## WORK REQUIRED
Which lines in the data below contain the word "computer"? Return each of them.

## EXERCISE DATA
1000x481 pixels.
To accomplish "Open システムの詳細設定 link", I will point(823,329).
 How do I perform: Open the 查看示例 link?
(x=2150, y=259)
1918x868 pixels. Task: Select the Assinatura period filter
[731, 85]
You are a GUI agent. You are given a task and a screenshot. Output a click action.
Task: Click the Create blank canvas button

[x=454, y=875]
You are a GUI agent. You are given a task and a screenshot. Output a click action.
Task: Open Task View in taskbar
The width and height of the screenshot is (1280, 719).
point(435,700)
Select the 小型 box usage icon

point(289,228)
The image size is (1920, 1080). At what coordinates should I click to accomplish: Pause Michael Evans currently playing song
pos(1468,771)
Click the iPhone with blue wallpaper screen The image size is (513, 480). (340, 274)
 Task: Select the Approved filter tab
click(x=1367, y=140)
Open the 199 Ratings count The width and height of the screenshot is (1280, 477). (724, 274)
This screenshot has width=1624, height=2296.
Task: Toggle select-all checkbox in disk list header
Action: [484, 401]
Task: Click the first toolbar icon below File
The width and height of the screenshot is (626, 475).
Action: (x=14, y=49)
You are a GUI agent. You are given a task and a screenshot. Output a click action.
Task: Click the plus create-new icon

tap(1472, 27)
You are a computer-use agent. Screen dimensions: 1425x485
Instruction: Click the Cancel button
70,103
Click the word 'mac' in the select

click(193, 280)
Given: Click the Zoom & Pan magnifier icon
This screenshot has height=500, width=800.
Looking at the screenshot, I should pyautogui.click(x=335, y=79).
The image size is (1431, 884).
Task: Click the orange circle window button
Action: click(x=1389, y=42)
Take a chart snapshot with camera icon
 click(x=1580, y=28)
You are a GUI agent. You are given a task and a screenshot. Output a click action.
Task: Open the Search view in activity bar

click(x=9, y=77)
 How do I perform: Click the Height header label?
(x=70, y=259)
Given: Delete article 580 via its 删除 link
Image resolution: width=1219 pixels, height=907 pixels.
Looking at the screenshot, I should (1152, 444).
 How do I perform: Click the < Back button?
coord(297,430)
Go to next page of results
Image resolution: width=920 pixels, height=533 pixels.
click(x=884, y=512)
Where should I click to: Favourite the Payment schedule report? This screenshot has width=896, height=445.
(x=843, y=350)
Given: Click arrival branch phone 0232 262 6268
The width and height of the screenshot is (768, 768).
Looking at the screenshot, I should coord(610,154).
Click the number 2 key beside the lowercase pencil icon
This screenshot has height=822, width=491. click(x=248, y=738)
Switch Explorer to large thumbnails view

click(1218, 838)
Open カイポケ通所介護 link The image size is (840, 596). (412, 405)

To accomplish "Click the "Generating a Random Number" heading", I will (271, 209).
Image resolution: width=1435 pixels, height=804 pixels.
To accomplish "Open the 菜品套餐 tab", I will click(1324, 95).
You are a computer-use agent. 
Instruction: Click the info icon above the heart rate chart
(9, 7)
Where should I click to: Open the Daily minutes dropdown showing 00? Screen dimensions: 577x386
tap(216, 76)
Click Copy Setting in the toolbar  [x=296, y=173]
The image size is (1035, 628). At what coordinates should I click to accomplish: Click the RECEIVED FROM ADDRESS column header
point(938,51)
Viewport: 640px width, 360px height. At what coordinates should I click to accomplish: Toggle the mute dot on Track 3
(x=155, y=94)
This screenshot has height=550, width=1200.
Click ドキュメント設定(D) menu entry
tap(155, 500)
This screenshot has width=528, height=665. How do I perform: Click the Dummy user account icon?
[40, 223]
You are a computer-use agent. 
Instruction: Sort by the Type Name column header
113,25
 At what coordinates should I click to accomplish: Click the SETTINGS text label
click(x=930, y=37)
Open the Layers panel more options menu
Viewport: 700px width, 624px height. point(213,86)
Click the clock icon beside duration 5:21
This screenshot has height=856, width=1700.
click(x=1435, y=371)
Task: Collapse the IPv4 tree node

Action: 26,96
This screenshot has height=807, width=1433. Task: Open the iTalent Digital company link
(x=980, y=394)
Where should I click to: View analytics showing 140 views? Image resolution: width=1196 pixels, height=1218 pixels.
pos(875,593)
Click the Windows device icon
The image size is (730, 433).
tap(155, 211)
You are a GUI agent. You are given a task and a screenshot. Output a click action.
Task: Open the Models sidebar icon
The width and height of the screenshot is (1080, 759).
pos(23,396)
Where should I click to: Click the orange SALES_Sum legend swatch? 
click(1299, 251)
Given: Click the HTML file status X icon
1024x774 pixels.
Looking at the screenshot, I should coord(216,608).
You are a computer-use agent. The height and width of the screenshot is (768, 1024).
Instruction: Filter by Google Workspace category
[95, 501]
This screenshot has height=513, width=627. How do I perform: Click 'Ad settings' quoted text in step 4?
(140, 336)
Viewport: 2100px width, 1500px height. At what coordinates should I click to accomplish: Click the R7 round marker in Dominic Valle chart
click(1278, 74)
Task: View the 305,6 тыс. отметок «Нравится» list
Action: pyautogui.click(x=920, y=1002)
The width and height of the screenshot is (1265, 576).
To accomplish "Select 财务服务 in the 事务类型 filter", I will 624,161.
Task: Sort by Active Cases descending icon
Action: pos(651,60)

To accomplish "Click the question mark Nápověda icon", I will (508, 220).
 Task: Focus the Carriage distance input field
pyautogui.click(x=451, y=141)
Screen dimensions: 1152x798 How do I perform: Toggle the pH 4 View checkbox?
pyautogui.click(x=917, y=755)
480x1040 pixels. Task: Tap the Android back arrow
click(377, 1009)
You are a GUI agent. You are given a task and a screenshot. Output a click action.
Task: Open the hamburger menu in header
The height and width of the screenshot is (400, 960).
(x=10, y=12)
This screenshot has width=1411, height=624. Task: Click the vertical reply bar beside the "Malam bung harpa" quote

## RESULT
You are a computer-use agent. Screen dimensions: 1425x485
You are a computer-use agent. 
You are a computer-use agent. 
You are a computer-use agent. The height and width of the screenshot is (768, 1024).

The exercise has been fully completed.